Dennoch: Es tut sich was. Mehr noch in den Köpfen der Mädchen als in denen der Jungs. Darin sind sich Walburga Bauernfeind und Claudia Gäbelein-Stadler einig.

Für sie ist der "Girls‘Day'" ein wichtiger Baustein in der Überzeugungsarbeit, die sie in ihren jeweiligen Bereichen sowohl bei Mädchen als auch bei Jungs leisten. Bauernfeind: "Immer mehr Mädchen trauen sich jetzt auch in den gewerblich-technischen Bereich. Weil sie gemerkt haben, dass ,frau‘ hier in einem anspruchsvollen Beruf gut verdienen kann."

"Perspektiven aufzeigen"

Dass der Beruf der "Zimmerin" wohl auch weiterhin ein "Spartenprogramm" für Frauen bleiben wird, steht für Zimmerermeister Manfred Dirsch außer Frage. "Weil man dafür tatsächlich körperlich belastbar sein muss." Für ihn kein Grund, es nicht zu versuchen. Im Gegenteil: Fast von Anfang an nimmt er, so wie gestern, beim Girl‘Day Mädels in den Betriebsalltag mit. "Man muss jungen Leuten doch Perspektiven aufzeigen. Meine Erfahrung zeigt mir, dass es viele gibt, die mit ihren Händen etwas schaffen wollen. Ich kann den Spruch nicht mehr hören, dass Jugendliche nicht leistungsbereit sind", so Dirsch, der auch in der Rother Berufsschule unterrichtet. Was im Speziellen Frauen in Männerberufen angeht, belässt es der gestandene Handwerksmeister nicht mit Lippenbekenntnissen: Ab September wird ein weiblicher Lehrling seine (bisher rein männliche) Mannschaft ergänzen.
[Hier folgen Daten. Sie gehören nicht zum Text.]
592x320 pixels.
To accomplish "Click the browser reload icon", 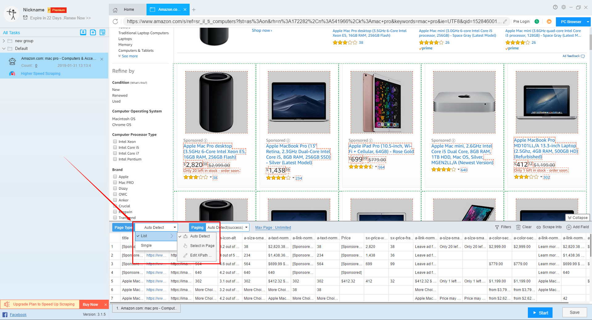I will 115,22.
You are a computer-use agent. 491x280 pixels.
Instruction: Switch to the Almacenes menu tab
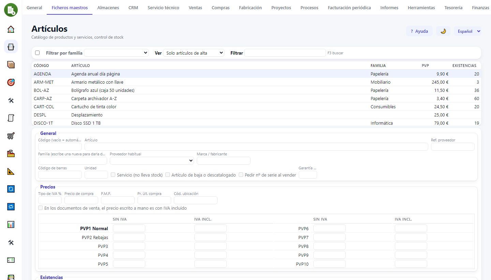(x=108, y=8)
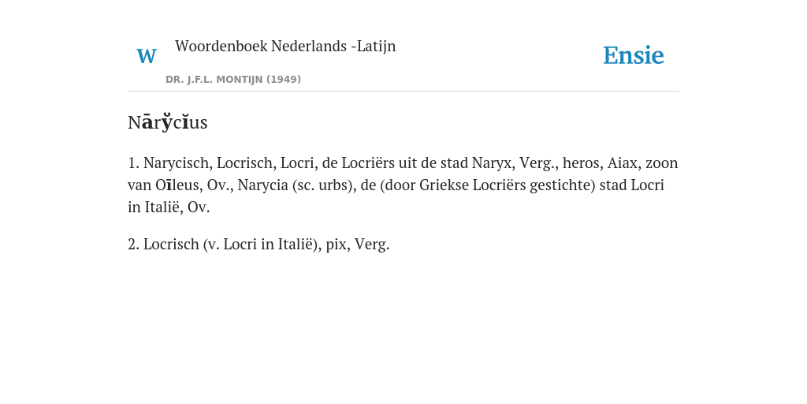Click the number 2. before Locrisch
The image size is (807, 404).
[134, 245]
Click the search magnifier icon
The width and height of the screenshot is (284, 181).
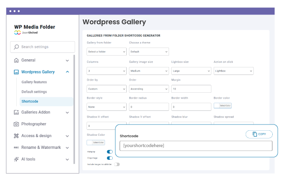tap(17, 47)
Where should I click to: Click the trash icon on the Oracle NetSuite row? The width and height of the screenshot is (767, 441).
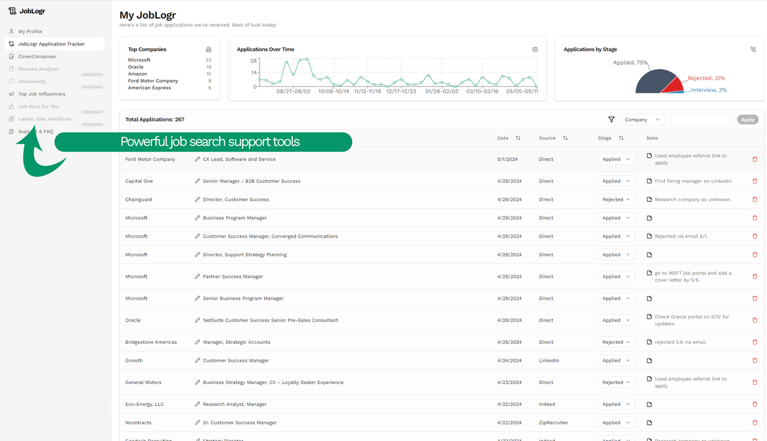pyautogui.click(x=754, y=320)
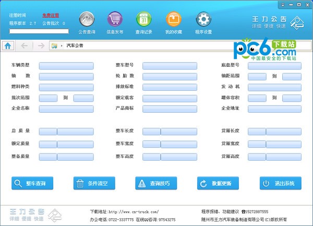The height and width of the screenshot is (226, 313).
Task: Click the 数据更新 data update button
Action: [x=218, y=183]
"Vor 30 Jahren noch undenkbar", sagen seine drei Altgesellen, die gestern Vormittag mit viel guter Laune und Geduld "ihre" drei Schnupperpraktikantinnen auf die Baustelle mitgenommen haben.
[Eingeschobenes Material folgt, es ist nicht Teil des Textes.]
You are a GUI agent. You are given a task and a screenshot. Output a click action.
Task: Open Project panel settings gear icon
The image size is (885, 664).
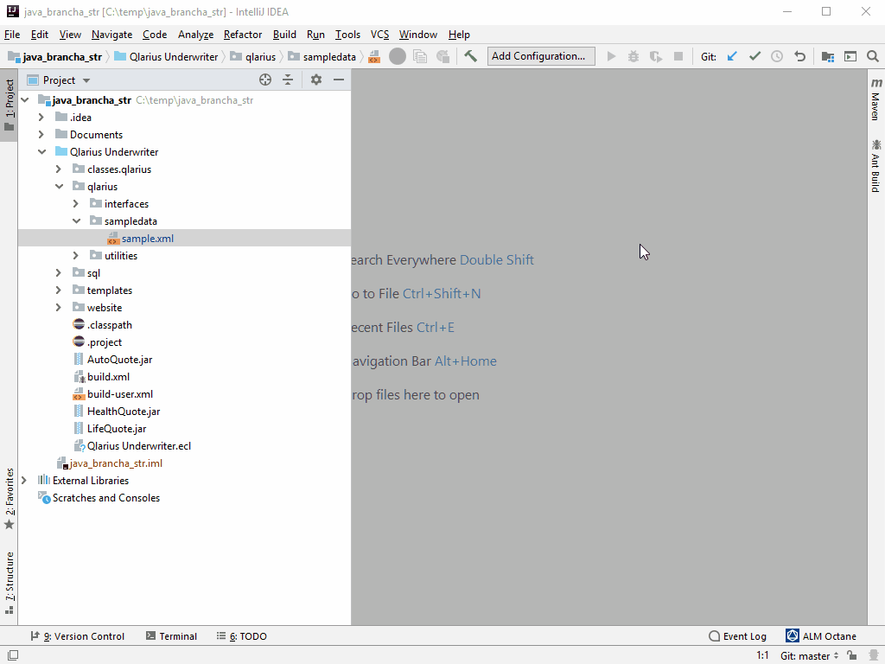[x=315, y=80]
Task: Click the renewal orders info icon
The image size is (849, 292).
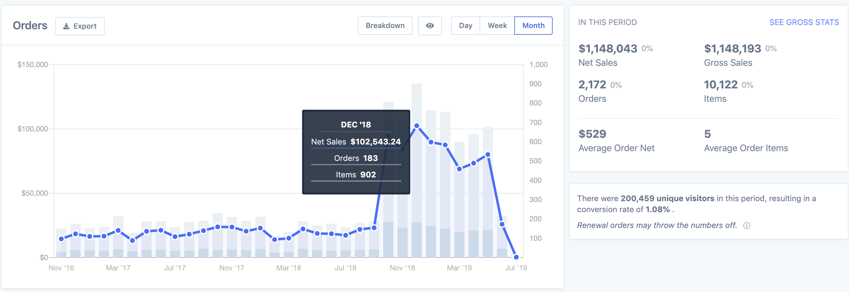Action: 747,225
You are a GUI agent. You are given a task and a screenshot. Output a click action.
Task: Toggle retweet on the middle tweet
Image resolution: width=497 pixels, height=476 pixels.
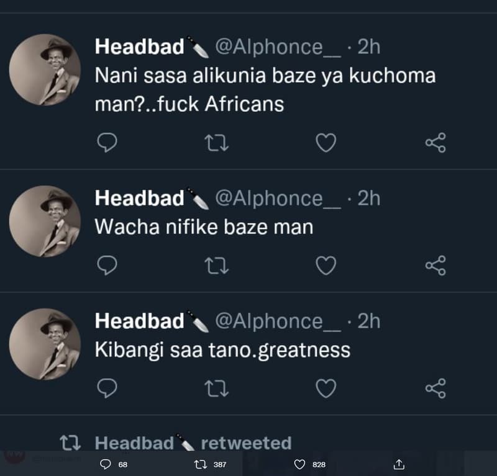point(217,266)
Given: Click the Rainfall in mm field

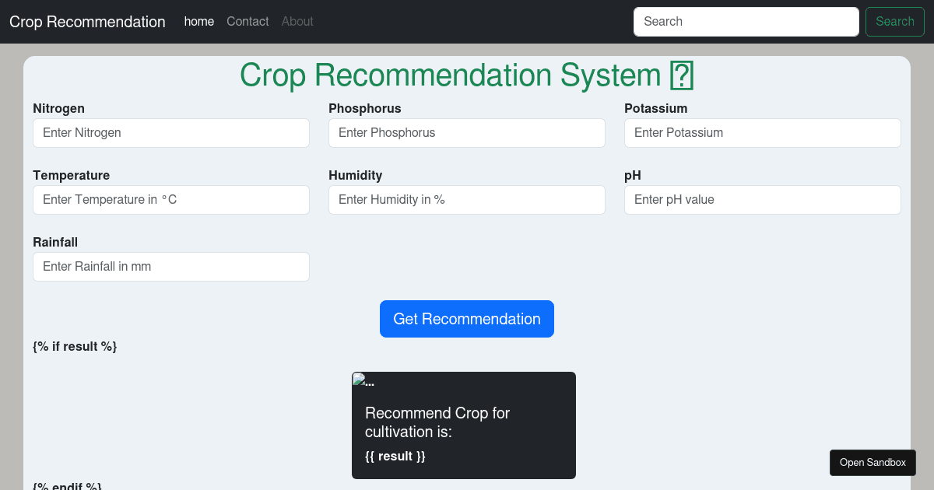Looking at the screenshot, I should (x=171, y=267).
"Wir wollen die Neugier auf mehr wecken". Was Heinz Hofer für die Krankenpflegeschule als Devise für ein informatives Tagesprogramm ausgegeben hat, haben sich auch alle anderen Betriebe, Einrichtungen und Institutionen auf die Fahnen geschrieben; die Großen, die sogar eigene Lehrwerkstätten unterhalten können, wie Leonie, Speck-Pumpen, oder Schlenk sind genauso dabei wie Gemeindeverwaltungen, Kindergärten, Altenheime und kleine Familienbetriebe.
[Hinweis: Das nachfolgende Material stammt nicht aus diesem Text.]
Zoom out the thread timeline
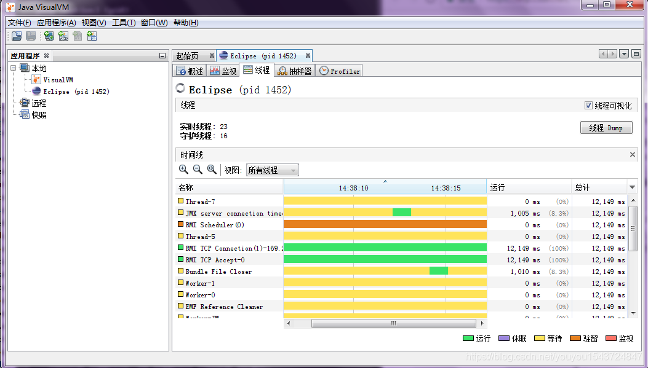The height and width of the screenshot is (368, 648). [198, 170]
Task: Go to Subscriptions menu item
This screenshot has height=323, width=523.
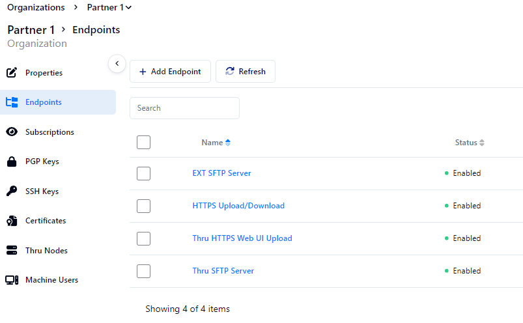Action: click(49, 132)
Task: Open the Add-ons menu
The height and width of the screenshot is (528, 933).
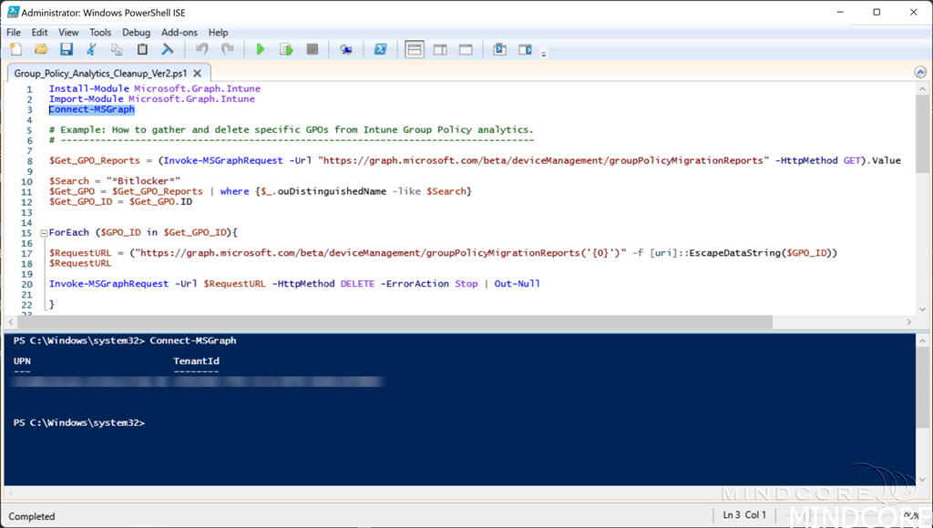Action: (179, 32)
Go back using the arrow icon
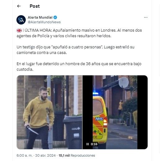 pyautogui.click(x=19, y=6)
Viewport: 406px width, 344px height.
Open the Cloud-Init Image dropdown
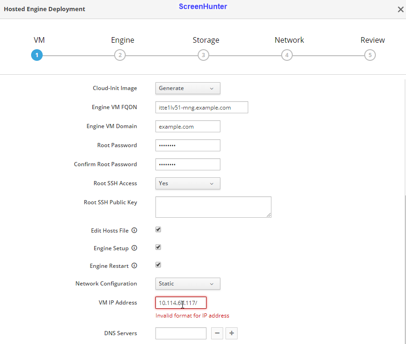[187, 88]
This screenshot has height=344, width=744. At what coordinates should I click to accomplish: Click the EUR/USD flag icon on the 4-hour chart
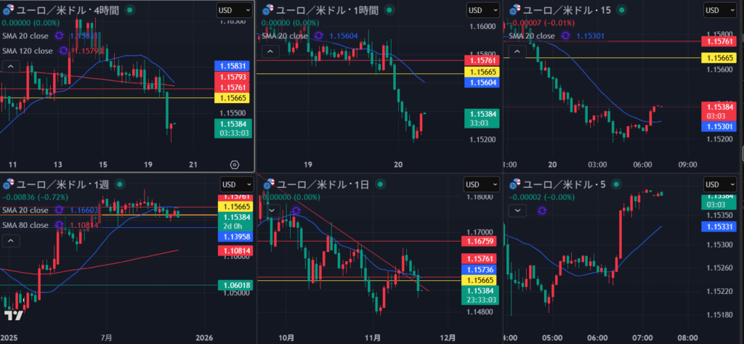[8, 10]
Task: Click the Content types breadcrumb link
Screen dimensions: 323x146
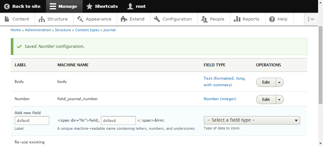Action: click(x=87, y=30)
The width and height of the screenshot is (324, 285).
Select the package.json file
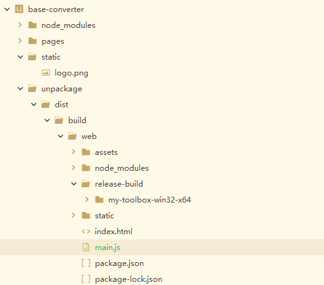click(x=119, y=263)
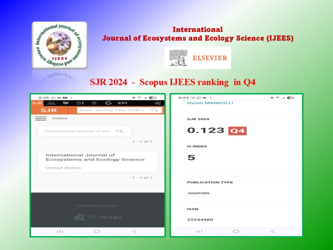The image size is (333, 250).
Task: Click the orange SJR logo header
Action: pyautogui.click(x=49, y=110)
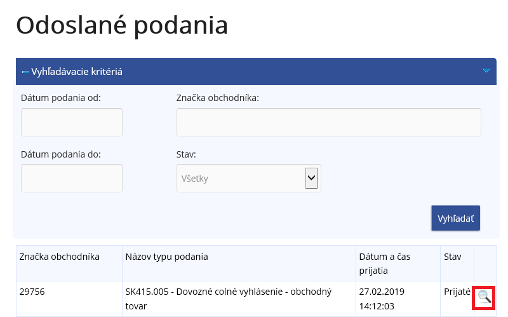Viewport: 508px width, 317px height.
Task: Click the Odoslané podania page heading
Action: 122,25
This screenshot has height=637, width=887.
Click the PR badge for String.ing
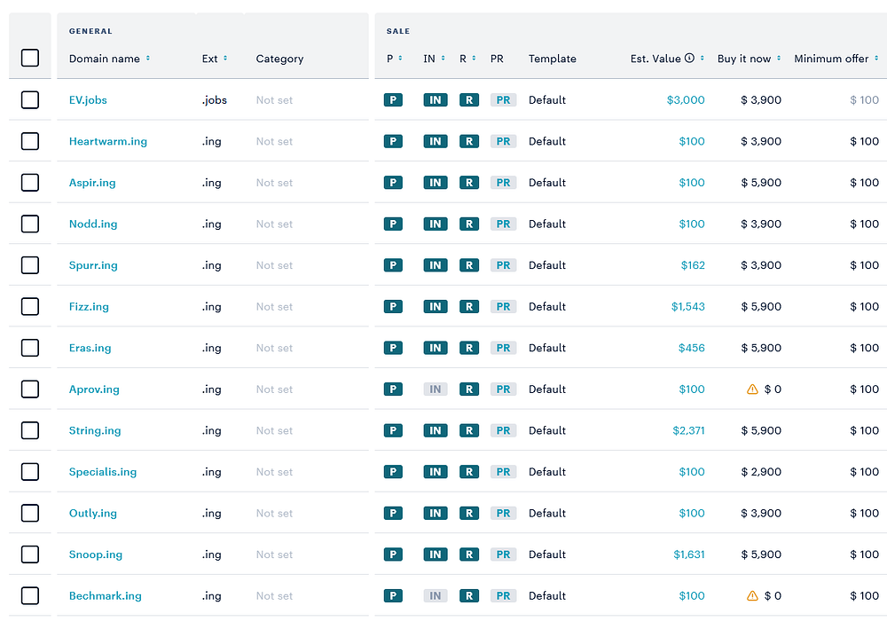tap(503, 431)

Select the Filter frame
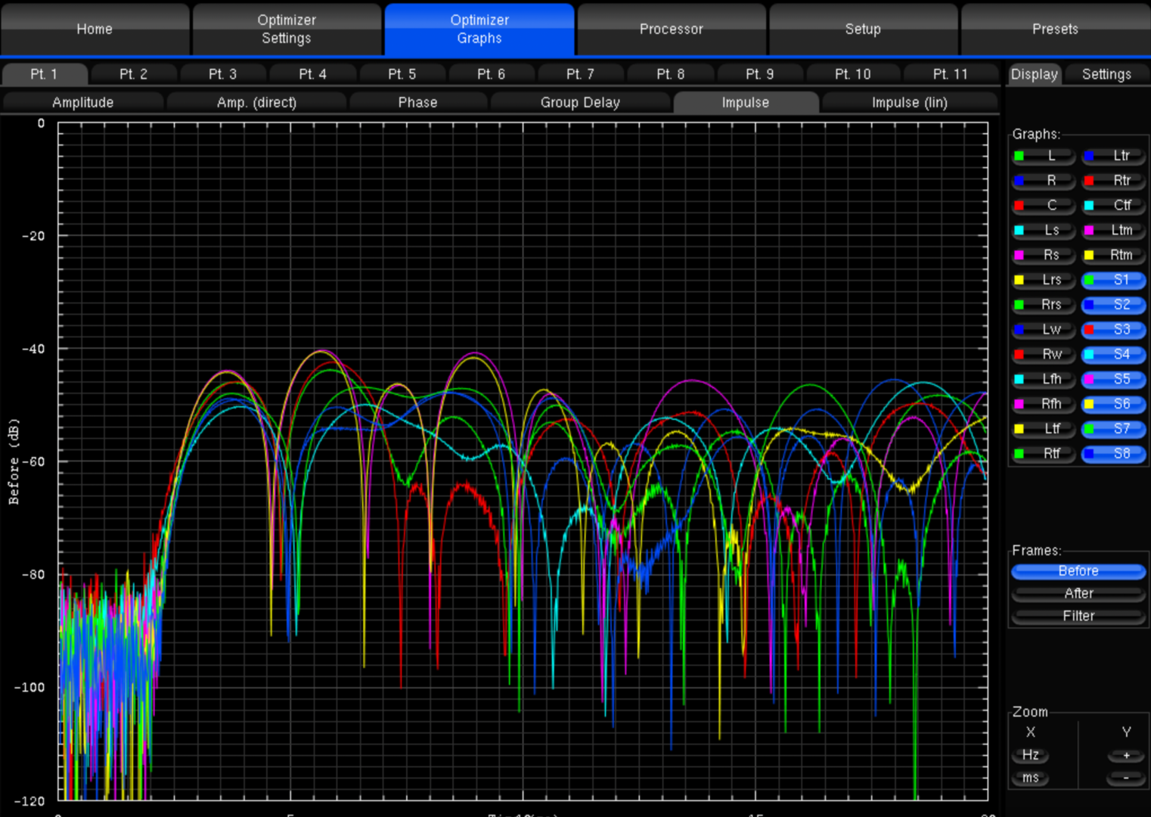(x=1078, y=616)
Natürlich auch, weil der Fachkräftemangel immer spürbarer wird. Doch andererseits "kann und soll dieser Girls' und Boys' Day dazu beitragen, dass Mädchen wie Jungen frei von Rollenzuweisungen ihren Beruf nach Interessen, Talenten und Fähigkeiten wählen", so die Gleichstellungsbeauftragte. Das ist – noch – eine Vision. Aber wie es Walburga Bauernfeind schon sagte: "Es braucht viele kleine Schritte – aber es geht voran."